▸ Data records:
* * * * * * * * *

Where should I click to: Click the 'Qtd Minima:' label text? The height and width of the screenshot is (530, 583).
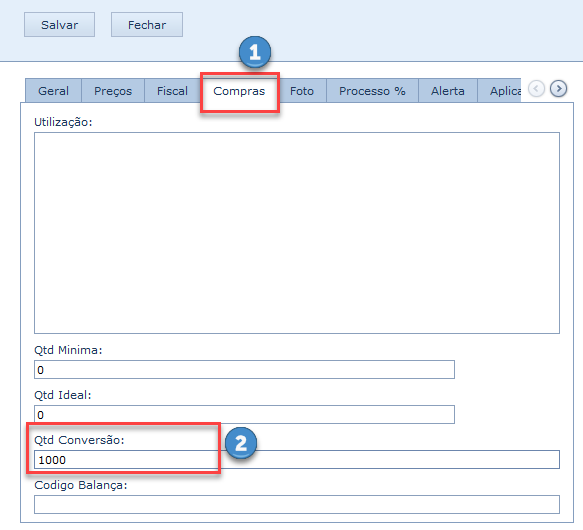68,350
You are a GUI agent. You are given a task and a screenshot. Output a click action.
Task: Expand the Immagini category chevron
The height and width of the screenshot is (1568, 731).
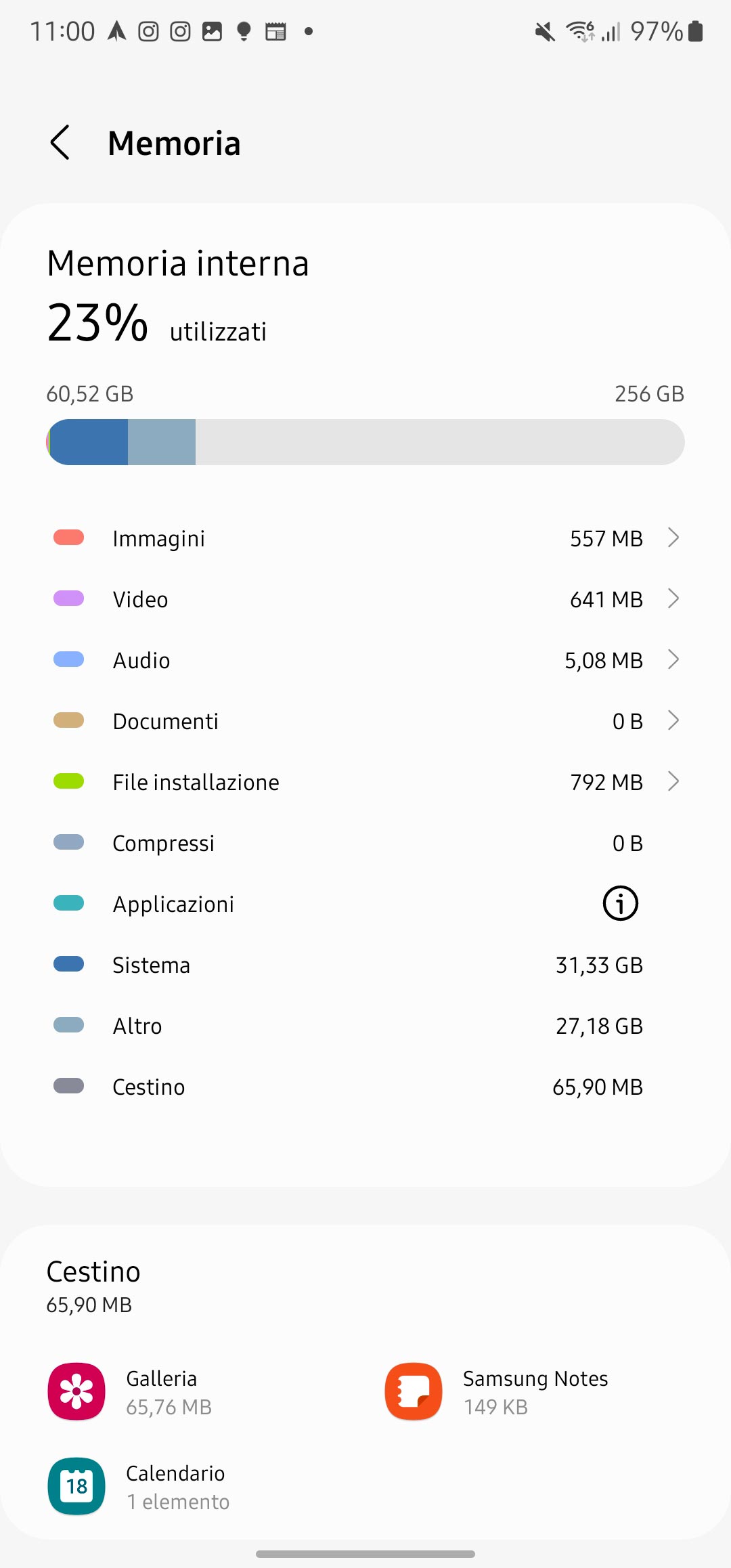(x=673, y=538)
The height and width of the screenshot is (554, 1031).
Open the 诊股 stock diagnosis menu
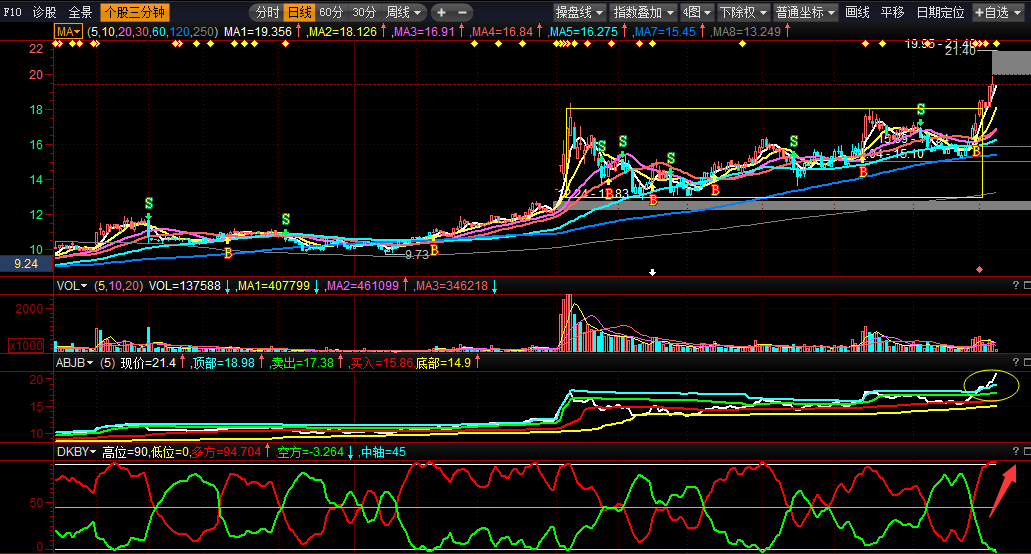tap(45, 13)
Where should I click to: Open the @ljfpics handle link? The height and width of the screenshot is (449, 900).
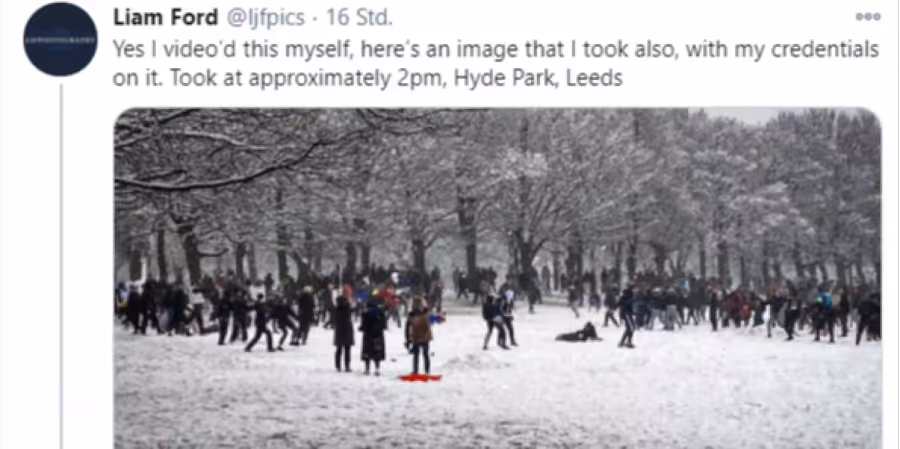tap(266, 18)
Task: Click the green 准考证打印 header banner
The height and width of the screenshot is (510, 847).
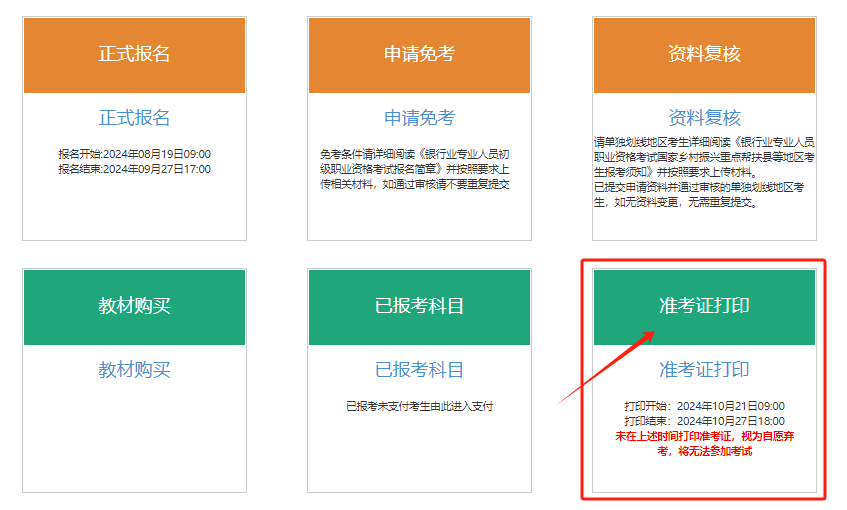Action: pos(704,306)
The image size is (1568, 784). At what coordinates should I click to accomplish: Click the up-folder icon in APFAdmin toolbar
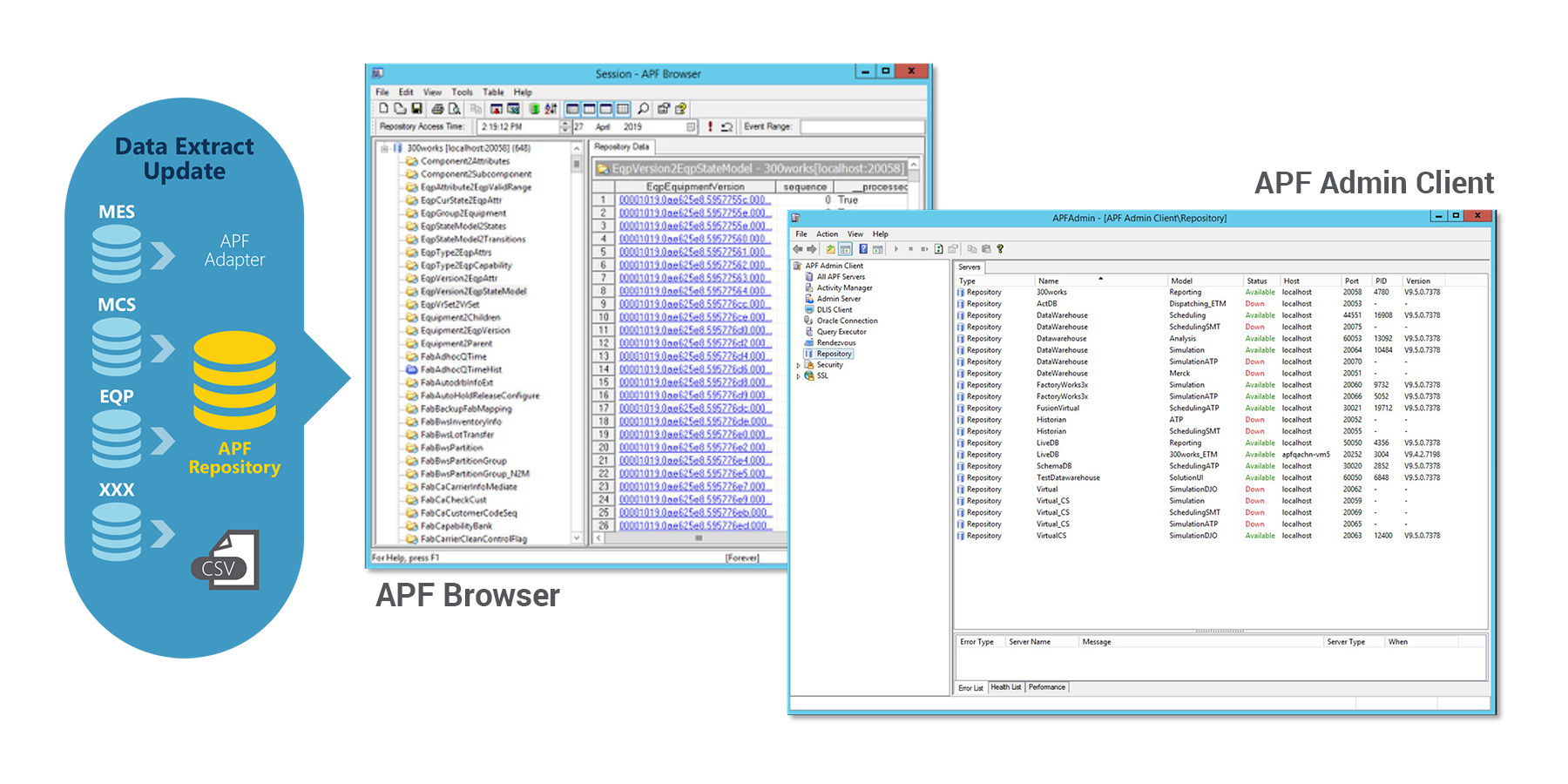pos(830,249)
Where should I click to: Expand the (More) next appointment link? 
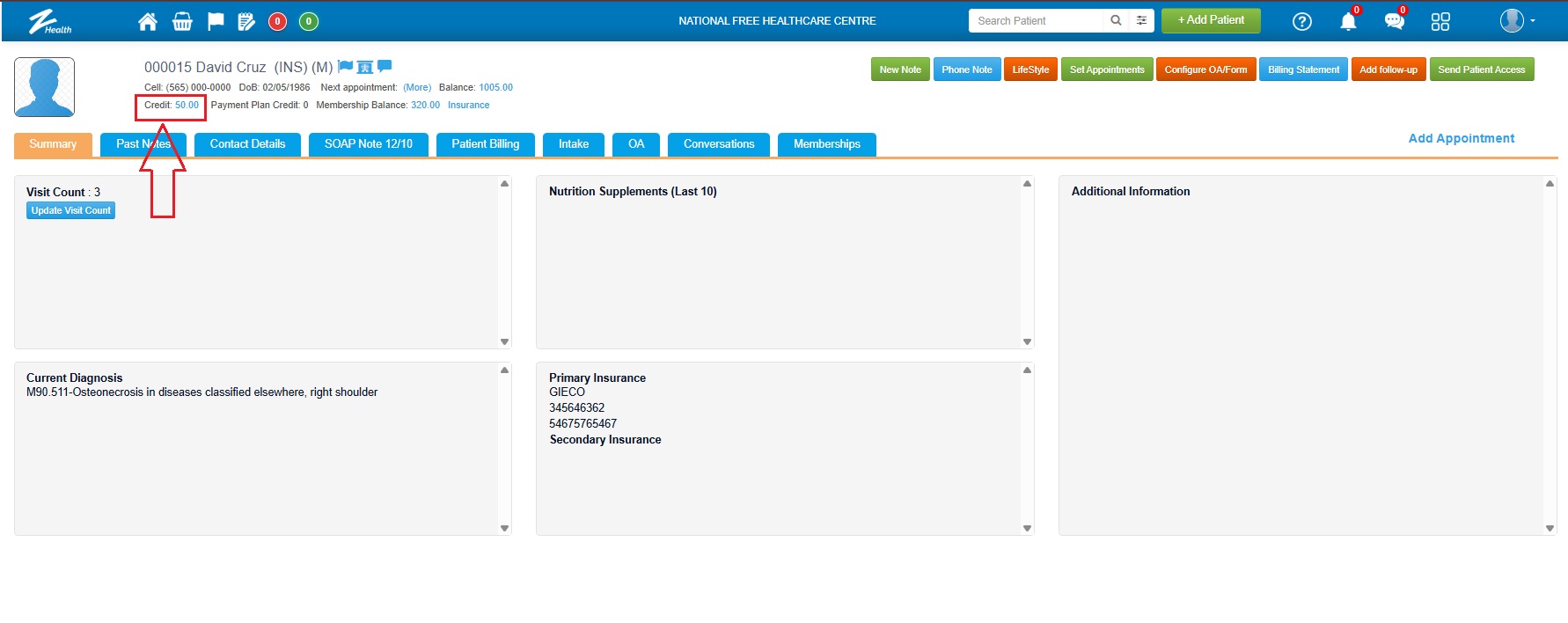[x=417, y=88]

* * * * * * * * *

Repeat the records above exactly, leaving out the pictures.

Where should I click to: Click the 'Qtd Minima:' label text? The height and width of the screenshot is (530, 583).
68,350
You are a GUI agent. You are given a task and a screenshot. Output a click action.
Task: Expand the Immagini category chevron
The height and width of the screenshot is (1568, 731).
(x=673, y=538)
The height and width of the screenshot is (554, 1031).
Open the 诊股 stock diagnosis menu
tap(45, 13)
Where should I click to: Open the @ljfpics handle link? The height and width of the screenshot is (449, 900).
tap(266, 18)
Task: Click the green 准考证打印 header banner
The height and width of the screenshot is (510, 847).
Action: pos(704,306)
The image size is (1568, 784). At what coordinates should I click to accomplish: Click the up-folder icon in APFAdmin toolbar
pos(830,249)
Where should I click to: Expand the (More) next appointment link? 
[x=417, y=88]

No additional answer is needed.